Poker Cheat Sheet: Every Number, Table, and Formula You Need at the Table
This page is designed to be bookmarked. It contains every reference table, formula, and quick-lookup chart you need to make better decisions at the poker table. No fluff, no long explanations — just the numbers.
For deeper explanations of any concept, follow the links to our detailed guides.

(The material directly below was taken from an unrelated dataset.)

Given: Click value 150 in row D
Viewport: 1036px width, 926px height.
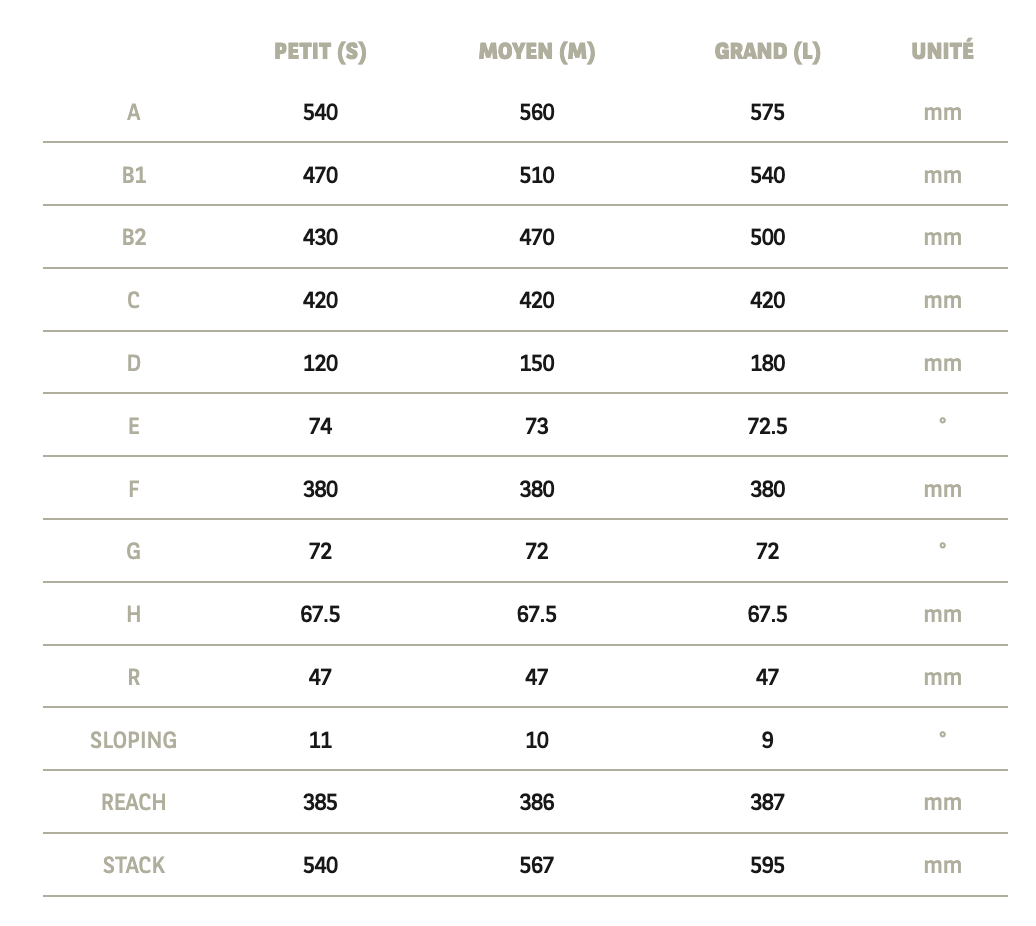Looking at the screenshot, I should coord(536,363).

1. Hand Rankings (Highest to Lowest)
| Rank | Hand | Example |
|---|---|---|
| 1 | Royal Flush | A♠ K♠ Q♠ J♠ T♠ |
| 2 | Straight Flush | 9♥ 8♥ 7♥ 6♥ 5♥ |
| 3 | Four of a Kind | K♣ K♦ K♥ K♠ 4♦ |
| 4 | Full House | Q♥ Q♠ Q♦ 8♣ 8♥ |
| 5 | Flush | A♦ J♦ 8♦ 5♦ 3♦ |
| 6 | Straight | T♣ 9♦ 8♠ 7♥ 6♣ |
| 7 | Three of a Kind | 7♠ 7♥ 7♦ K♣ 2♠ |
| 8 | Two Pair | A♥ A♣ 9♠ 9♦ 4♥ |
| 9 | One Pair | J♦ J♣ A♠ 8♥ 3♦ |
| 10 | High Card | A♠ K♦ 9♣ 7♥ 2♠ |
2. Pot Odds by Bet Size
When villain bets, here's the minimum equity you need to call profitably. Memorize this table. → Full pot odds guide
| Villain bets (% of pot) | You need at least |
|---|---|
| 25% | 20% equity |
| 33% | 25% equity |
| 50% | 33% equity |
| 66% | 40% equity |
| 75% | 43% equity |
| 100% (pot-size) | 50% equity |
| 150% | 60% equity |
| 200% (2x pot) | 67% equity |
Quick formula: Equity needed = Amount to call / Total pot after you call.
3. Outs and Probabilities
"Outs" are the cards left in the deck that improve your hand to a likely winner.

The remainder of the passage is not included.